By Sean Ryan - 28 September, 2015
Limerick-native Fr Seamus Madigan has been appointed head chaplain to the Irish Defence Forces.
His appointment follows nine years as chaplain at Sarsfield Barracks in Limerick.
In that time he has served on overseas missions in Kosovo, Chad and the Lebanon as well as providing pastoral care and spiritual support to Defence Forces members in Limerick.
Fr Seamus said it is was “a great honour” to be appointed to the new role, where he will head up a team of 14 chaplains.
“It is a big move, but it is a great opportunity too,” said Fr Seamus, who will be based at Defence Forces headquarters in McKee Barracks in Dublin.
“I will be quite involved with the 1916 centenary celebrations and it will be a wonderful honour to be in the centre of that,” he added.
Fr Seamus’ mother Kathleen and six of his seven siblings still live in the Croagh area.
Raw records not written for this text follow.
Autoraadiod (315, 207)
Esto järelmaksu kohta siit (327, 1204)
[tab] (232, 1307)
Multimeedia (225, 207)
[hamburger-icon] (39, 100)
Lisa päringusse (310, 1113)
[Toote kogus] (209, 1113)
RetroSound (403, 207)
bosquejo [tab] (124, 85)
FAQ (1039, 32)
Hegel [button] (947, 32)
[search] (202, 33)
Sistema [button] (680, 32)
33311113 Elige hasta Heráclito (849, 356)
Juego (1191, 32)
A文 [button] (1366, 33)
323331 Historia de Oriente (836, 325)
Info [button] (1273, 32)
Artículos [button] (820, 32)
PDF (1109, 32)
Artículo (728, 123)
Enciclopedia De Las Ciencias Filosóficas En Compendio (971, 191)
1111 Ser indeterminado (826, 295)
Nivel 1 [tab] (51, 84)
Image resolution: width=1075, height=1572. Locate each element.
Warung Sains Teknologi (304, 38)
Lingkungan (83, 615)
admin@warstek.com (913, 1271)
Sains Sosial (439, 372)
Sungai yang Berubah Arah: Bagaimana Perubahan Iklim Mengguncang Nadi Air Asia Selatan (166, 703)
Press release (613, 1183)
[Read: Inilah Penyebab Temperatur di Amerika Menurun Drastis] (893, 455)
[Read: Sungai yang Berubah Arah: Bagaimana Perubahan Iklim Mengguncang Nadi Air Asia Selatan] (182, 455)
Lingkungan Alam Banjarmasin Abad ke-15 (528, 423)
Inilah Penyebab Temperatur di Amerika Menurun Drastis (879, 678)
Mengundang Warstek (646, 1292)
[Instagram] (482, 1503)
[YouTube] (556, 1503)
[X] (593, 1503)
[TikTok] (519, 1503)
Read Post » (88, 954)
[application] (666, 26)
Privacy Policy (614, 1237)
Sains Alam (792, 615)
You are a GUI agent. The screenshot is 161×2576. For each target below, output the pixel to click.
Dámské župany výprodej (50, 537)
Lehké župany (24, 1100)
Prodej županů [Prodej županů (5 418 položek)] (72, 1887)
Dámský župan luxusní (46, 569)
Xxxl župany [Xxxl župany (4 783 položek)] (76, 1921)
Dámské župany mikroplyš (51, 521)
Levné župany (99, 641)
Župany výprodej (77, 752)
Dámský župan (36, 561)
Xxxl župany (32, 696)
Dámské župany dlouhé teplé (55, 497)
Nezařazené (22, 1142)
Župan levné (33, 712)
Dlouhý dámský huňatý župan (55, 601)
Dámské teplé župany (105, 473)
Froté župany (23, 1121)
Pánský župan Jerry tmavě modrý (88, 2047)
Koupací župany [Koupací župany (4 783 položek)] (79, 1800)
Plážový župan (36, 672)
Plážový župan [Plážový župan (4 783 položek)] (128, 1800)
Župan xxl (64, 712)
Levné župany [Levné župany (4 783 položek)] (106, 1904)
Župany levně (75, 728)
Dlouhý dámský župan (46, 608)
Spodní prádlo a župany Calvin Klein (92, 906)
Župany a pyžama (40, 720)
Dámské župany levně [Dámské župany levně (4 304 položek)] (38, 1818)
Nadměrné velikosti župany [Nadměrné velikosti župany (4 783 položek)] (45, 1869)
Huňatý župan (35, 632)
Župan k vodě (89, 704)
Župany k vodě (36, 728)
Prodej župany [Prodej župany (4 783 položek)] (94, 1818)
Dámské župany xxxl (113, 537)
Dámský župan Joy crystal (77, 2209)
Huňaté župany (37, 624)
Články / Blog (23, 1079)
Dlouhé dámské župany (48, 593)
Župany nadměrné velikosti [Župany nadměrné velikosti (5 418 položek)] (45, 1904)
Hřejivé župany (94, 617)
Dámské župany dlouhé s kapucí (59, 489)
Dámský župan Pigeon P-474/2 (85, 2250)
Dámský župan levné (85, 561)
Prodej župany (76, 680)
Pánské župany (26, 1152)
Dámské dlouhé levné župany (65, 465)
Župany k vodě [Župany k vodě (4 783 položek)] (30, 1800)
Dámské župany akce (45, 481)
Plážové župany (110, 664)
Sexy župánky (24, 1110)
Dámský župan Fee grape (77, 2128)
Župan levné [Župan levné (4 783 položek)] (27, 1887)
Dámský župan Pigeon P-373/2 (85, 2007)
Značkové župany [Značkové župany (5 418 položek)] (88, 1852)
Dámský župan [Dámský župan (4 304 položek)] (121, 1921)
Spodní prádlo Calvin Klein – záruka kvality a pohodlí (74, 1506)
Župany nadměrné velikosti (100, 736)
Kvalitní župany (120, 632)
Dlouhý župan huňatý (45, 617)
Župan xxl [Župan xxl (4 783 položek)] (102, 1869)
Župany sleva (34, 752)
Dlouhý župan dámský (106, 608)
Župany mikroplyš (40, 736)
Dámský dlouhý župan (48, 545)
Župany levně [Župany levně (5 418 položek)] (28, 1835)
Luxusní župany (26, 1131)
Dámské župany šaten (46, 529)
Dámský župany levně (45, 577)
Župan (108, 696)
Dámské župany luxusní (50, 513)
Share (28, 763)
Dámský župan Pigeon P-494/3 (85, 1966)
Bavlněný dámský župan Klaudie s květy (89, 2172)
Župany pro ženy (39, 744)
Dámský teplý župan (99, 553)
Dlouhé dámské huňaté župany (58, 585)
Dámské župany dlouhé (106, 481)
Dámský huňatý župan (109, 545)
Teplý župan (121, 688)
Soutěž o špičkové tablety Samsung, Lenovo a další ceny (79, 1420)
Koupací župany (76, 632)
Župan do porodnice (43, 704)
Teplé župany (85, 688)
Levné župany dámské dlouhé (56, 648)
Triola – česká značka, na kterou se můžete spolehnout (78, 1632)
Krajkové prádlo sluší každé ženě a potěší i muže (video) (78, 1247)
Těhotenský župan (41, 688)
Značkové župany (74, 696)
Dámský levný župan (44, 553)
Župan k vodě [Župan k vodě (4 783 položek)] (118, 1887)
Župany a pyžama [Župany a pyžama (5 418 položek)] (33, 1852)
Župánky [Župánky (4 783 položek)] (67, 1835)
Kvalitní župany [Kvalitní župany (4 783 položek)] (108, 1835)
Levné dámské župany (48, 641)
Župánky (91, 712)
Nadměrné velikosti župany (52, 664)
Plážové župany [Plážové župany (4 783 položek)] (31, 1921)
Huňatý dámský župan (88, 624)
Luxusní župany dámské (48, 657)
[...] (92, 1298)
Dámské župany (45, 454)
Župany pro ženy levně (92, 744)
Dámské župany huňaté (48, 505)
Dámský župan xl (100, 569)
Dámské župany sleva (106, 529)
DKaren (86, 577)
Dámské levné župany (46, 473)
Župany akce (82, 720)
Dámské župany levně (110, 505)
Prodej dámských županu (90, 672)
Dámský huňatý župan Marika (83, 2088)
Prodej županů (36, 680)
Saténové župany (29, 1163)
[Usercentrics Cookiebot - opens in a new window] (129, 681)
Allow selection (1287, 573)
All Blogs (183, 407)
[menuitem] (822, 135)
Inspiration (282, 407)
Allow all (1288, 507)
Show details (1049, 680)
He was ordained in Croagh in 1991 for the Society of St Francis de Sales (Salesians), and was incardinated in the Diocese of Limerick in 2003 when he was appointed chaplain in Castletroy Community College, a post he held until taking up the chaplaincy at Sarsfield Barracks, where he served for nine years.
He also served as Diocesan Communications Officer for a period until 2007, and presented a show on Live 95FM and 102fm local radio.
Congratulating Fr Madigan on his appointment, the Bishop of Limerick, Dr Brendan Leahy said, “Seamus has been a very popular chaplain in Sarsfield Barracks both in his duties here and during his service abroad with the peacekeeping operations.
“He will now take his strong and caring pastoral role and spiritual support to the national post and we wish him well in this. We will miss him, but at least we know he will also have contact with Limerick in his new role, and look forward to meeting him through that.”
Chaplains are appointed to a military installation by their bishop or religious superior after consultation with the head chaplain and following approval by the Minister for Defence.
All bring with them qualifications and skills in from a wide range of pastoral care situations as university chaplains and lecturers, former missionaries, teachers, musicians, broadcasting, sportsmen.
Chaplains do not carry rank. Instead they hold the title ‘Chaplain to the Forces’ (CF).
A chaplain accompanies each deployment of soldiers. During the activation of a unit, he familiarises himself with all appointment holders and with all ranks.
His contact with all personnel is also supported by chaplains at home in Ireland and with fellow chaplains from other nationalities serving in the mission area.